Fake online reviews hinder internet marketing efforts to build businesses and brands in a competitive market with changing consumer expectations. This helps brands attract clients, making fake online reviews hard to uncover. Hence, fake reviews and websites are extensively examined. AI models like the Generalized Additive2 Model (GA2M) and its ensemble with the Elastic-net Classifier model have been studied using Log-Loss metric. This research, analysis, and depiction help demarcate bogus hotel reviews and websites from genuine entities.

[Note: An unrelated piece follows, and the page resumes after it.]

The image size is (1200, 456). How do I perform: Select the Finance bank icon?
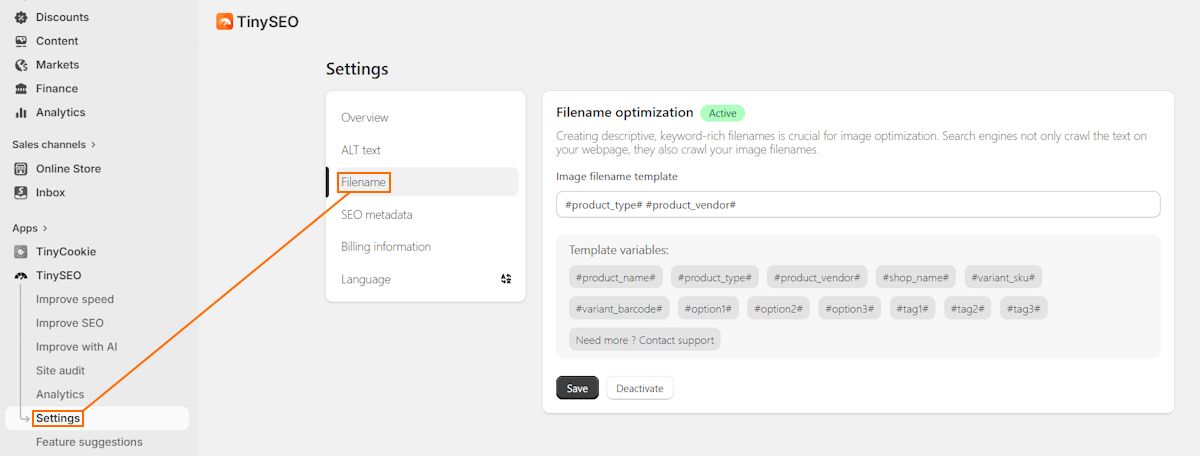[x=21, y=89]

The paper uses ML classifiers (Decision Tree, Logistic Regression, Naïve Bayes) and ensemble models (Random Forest, Gradient Boosting) to identify legitimate websites using binary classification. This article compares ML classifiers and ensemble models by accuracy, precision, recall, f1-score, and ROC-AUC to evaluate their pros and downsides. Elastic-Net Classifier (L2 / Binomial Deviance) with score of 0.2879 outperformed GA2M model by 0.66% in LogLoss holdout score on Hotel dataset. LogLoss predicts values better than ROC-AUC due to its closer proximity to predicting actual values. Elastic-Net Classifier (L2 / Binomial Deviance) surpassed GA2M in F1 score, precision, and accuracy by 0.4%, 1.84%, and 0.63%. Ensemble techniques outperform ML classifiers in the Fraudulent and Legitimate Online Shops dataset with ROC-AUC scores of 0.71%, 1.73%, 0.76%, 1.10%, and 0.63% using 50% to 90% training datasets and 50% to 10% holdout datasets.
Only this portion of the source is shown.